Getting accurate data to help inform policy is one of the goals of the Internal Displacement Monitoring Centre. The organization describes itself as the world’s definitive source of internal displacement data and uses public data and the media to count displacements from disasters and conflict.
Around the world, extreme weather is forcing people to leave their communities. The last few years saw major flooding in Pakistan, wildfires across Europe and major hurricanes in the U.S. Almost 24 million people were displaced around the world by disasters in 2021, according to the Internal Displacement Monitoring Centre. The centre estimates 60,000 of those displacements were across Canada. Their numbers are based on a variety of sources including open data and media reports.

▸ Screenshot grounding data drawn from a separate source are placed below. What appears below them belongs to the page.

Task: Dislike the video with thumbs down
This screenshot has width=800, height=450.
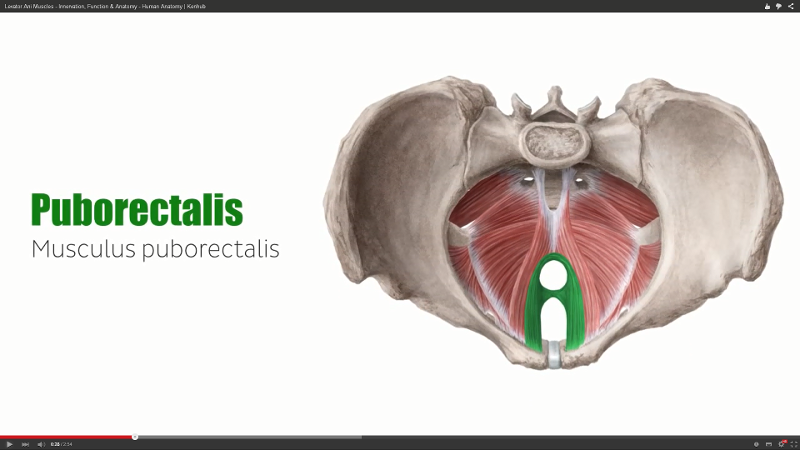Action: (x=779, y=6)
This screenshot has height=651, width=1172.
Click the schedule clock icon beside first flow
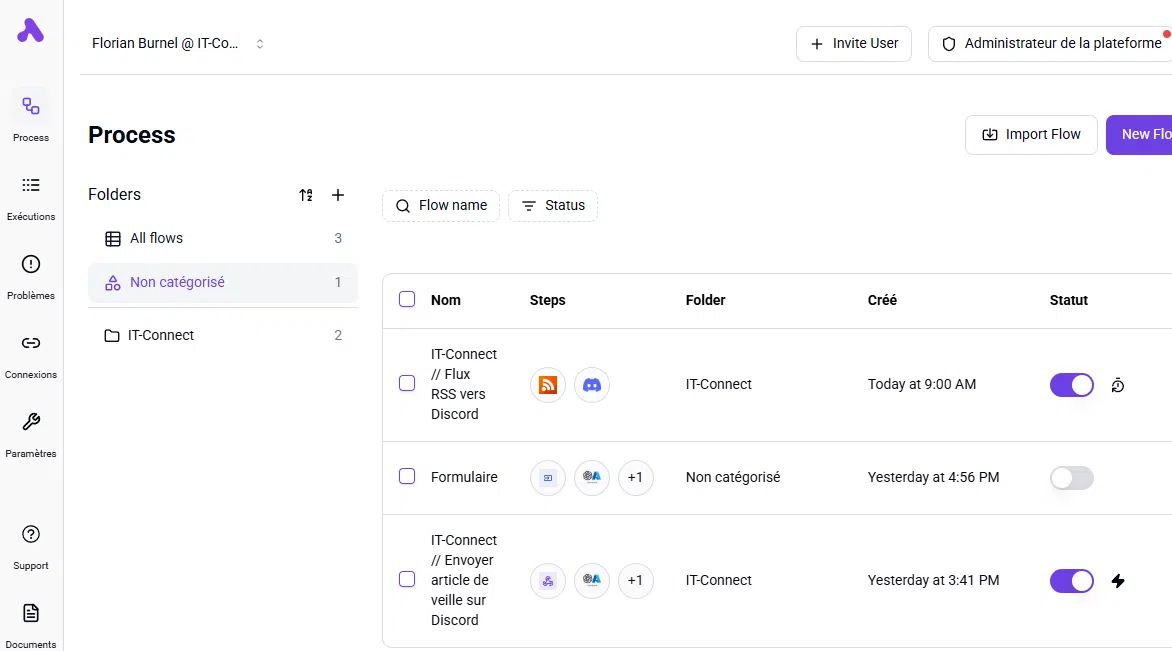coord(1118,385)
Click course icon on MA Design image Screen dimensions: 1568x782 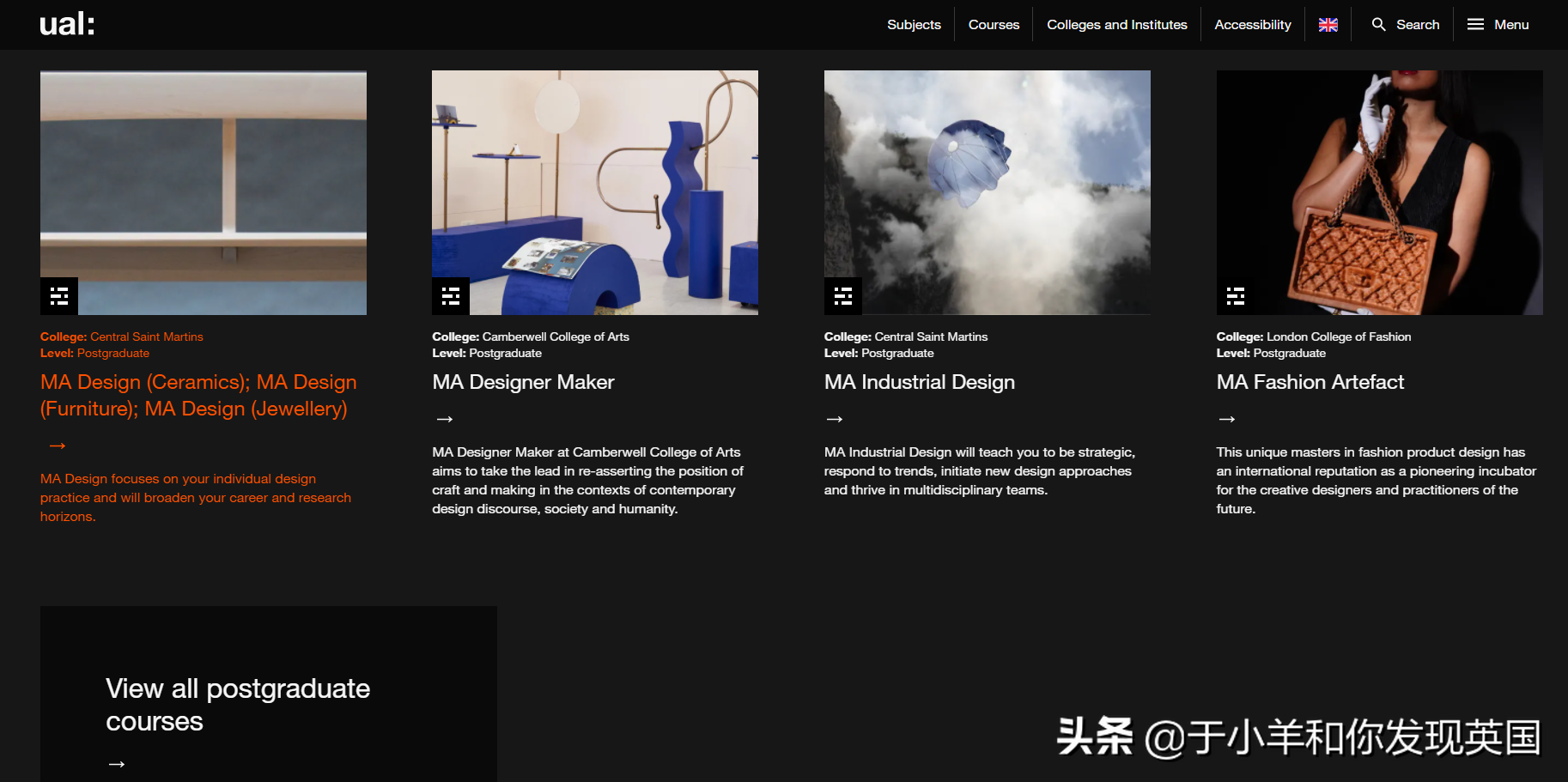pos(59,296)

“It’s happening everywhere,” Fung said, including in B.C. as he pointed to major flooding in 2021 from atmospheric rivers and seasonal wildfires.
Evacuations: A brief primer
When disasters strike in B.C., emergency officials will often use evacuation alerts and orders to move communities out of harm’s way. Alerts are sometimes issued if there is a nearby disaster like a flood or wildfire that could threaten people’s safety. Alerts allow people to get ready for a possible evacuation, plan an escape route and prepare a bag of belongings to take in case an evacuation order is issued.
An evacuation order is given when emergency officials believe it is no longer safe to stay and residents should leave immediately. During big events, people often then are directed to Emergency Support Services Reception Centres in neighbouring communities where they can get information and resources. These support services are generally available for up to 72 hours and can be extended in extreme situations.
An evacuation order is lifted when emergency officials have decided it is safe for people to return home but an alert might still be in effect. Our analysis counted the length of an evacuation as the time from when an evacuation order was given to when there were no more alerts or orders for the area.
Just because an evacuation order has been lifted, does not mean that evacuees will have a safe place to return to or will choose to return. Long after an evacuation order ends people may face rebuilding their homes and communities.
An estimated 13,500 people were evacuated after atmospheric rivers hit southern B.C. in November 2021, according to the Ministry of Emergency Management and Climate Readiness. Homes, highways and critical infrastructure were destroyed, making it the most expensive disaster in the province’s history. An analysis by the Globe and Mail estimates it will take nearly $9 billion to rebuild.
During the November floods, the entire city of Merritt was evacuated. While some people were able to return a few weeks later, it took until June 2022 for all the evacuation orders to be lifted. Over a year later, some evacuees were still living in hotels and are only now moving into transitional housing.
B.C. officials working to keep pace with intensifying climate disasters might look beyond Canada’s borders for examples of how to do more. While 2021 flooding in B.C. was described as “unprecedented,” across the globe in Indonesia floods force thousands of people from their homes every year during the rainy season between October and March.
Responding to disasters is a priority for the nation made up of thousands of islands where one in four people live in high risk flooding areas.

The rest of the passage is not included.